→ **EXERCISE GOAL**
Say how many lines in the data hold "Identify". Nothing else belongs in the answer.
===== DATA FOR ANALYSIS
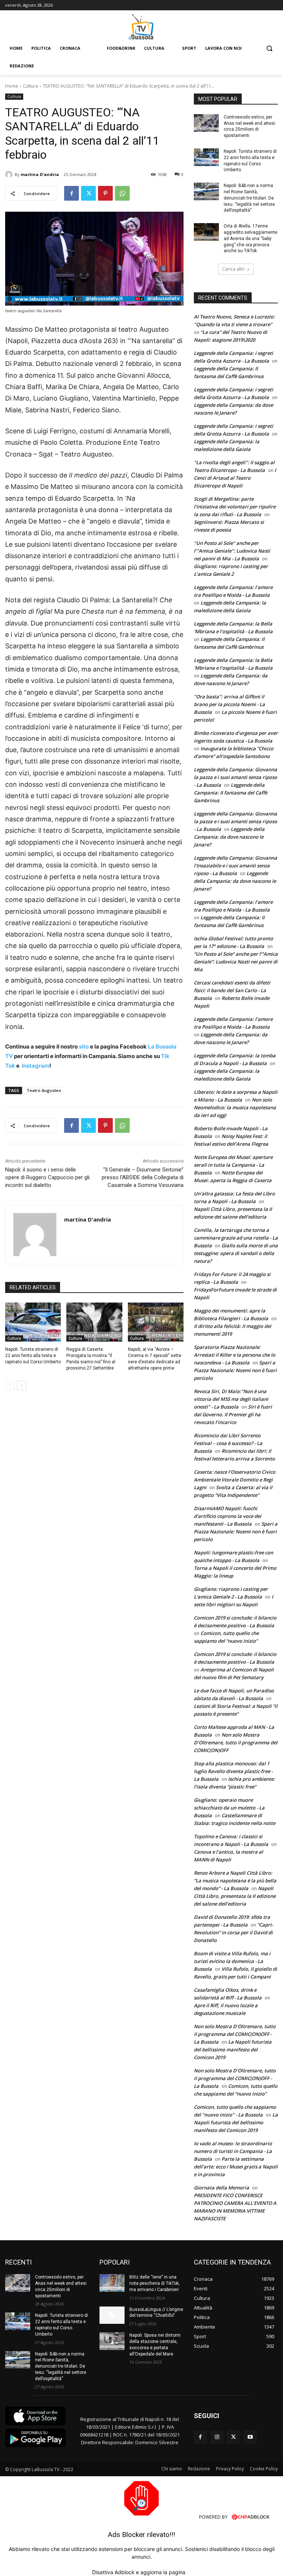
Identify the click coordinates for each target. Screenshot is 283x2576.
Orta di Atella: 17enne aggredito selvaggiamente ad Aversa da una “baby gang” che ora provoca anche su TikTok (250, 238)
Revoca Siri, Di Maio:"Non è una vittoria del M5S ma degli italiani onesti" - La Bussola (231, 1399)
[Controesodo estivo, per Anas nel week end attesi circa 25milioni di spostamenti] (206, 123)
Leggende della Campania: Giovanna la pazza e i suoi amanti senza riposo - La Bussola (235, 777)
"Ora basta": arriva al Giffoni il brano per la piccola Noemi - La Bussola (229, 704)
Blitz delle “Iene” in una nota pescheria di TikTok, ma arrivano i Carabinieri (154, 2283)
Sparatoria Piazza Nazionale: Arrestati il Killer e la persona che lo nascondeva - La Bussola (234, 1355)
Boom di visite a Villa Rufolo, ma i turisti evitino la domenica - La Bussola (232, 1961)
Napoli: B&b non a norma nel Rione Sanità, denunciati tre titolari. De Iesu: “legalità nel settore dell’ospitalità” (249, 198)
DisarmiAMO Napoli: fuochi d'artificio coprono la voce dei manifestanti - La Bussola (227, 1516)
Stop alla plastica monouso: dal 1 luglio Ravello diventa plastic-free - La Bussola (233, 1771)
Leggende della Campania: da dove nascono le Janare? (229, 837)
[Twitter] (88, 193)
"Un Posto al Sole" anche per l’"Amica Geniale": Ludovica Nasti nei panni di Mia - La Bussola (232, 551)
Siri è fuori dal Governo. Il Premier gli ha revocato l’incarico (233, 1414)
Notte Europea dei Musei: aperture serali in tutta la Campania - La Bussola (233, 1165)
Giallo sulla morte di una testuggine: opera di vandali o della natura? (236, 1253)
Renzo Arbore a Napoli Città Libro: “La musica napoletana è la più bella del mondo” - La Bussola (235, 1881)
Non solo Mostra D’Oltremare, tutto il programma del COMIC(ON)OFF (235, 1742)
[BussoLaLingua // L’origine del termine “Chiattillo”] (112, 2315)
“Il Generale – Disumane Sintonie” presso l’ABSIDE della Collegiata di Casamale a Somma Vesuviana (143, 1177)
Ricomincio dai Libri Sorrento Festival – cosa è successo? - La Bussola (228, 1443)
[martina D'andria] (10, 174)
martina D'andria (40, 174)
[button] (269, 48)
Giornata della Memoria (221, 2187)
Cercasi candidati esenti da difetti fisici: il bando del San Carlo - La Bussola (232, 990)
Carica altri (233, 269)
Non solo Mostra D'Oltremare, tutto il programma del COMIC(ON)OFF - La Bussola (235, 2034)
==========
===== DATA FOR ANALYSIS
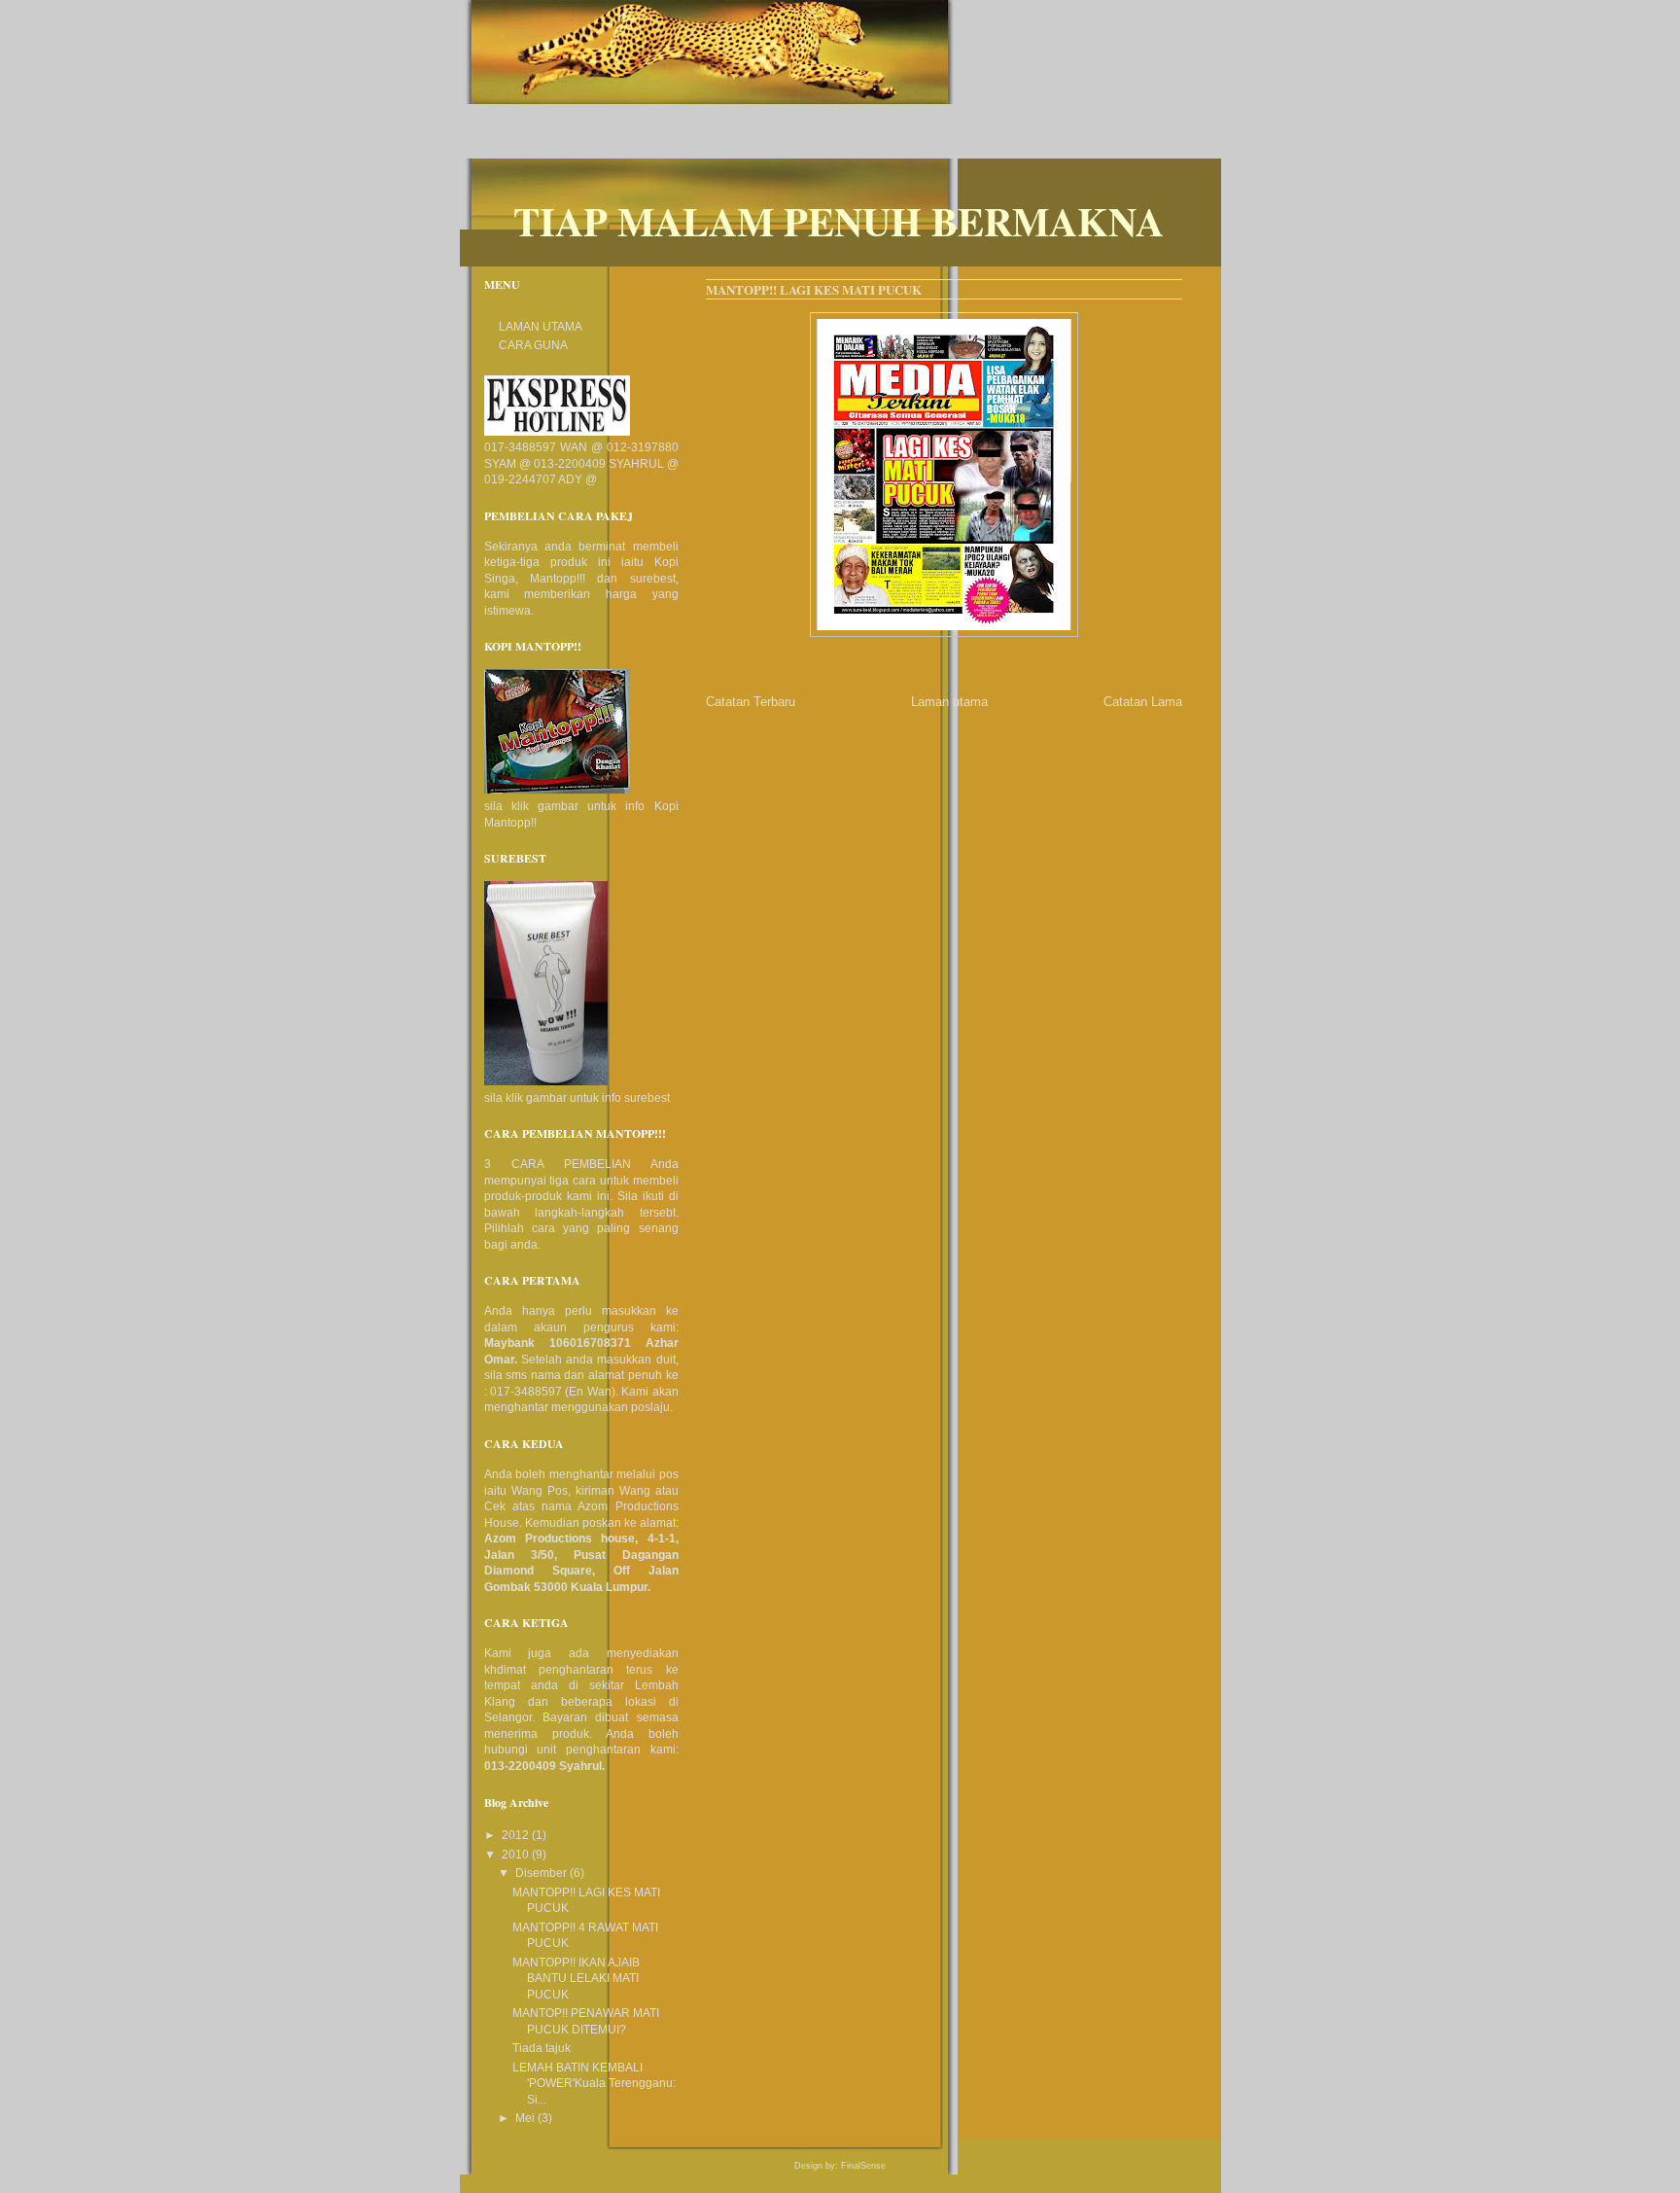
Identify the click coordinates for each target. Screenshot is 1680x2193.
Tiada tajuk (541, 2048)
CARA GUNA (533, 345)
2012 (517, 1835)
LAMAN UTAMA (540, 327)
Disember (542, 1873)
==========
===== DATA FOR ANALYSIS
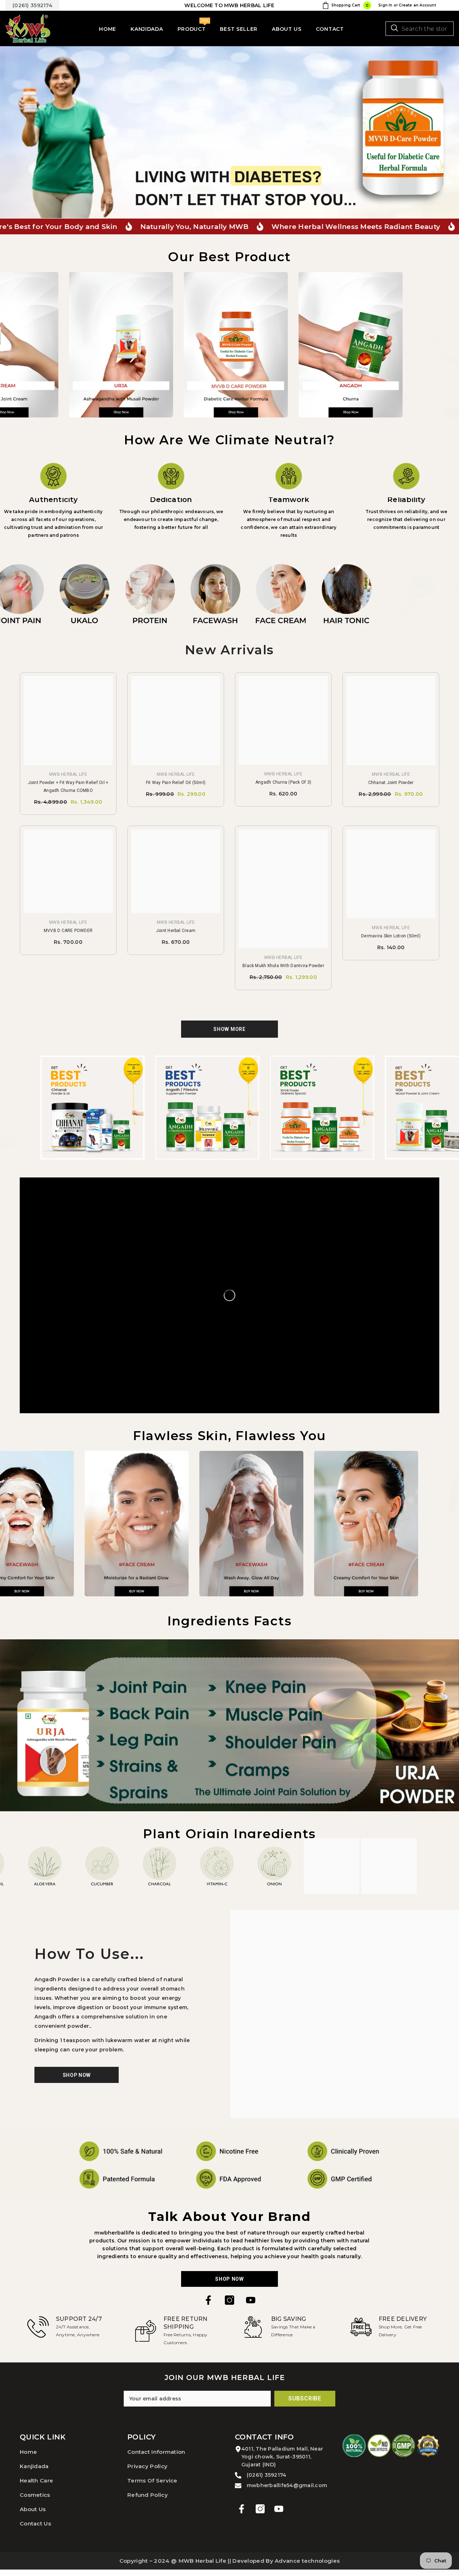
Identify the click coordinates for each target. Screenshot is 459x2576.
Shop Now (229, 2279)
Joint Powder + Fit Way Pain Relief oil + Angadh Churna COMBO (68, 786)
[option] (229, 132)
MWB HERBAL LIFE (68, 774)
==========
→ **ANSWER**
3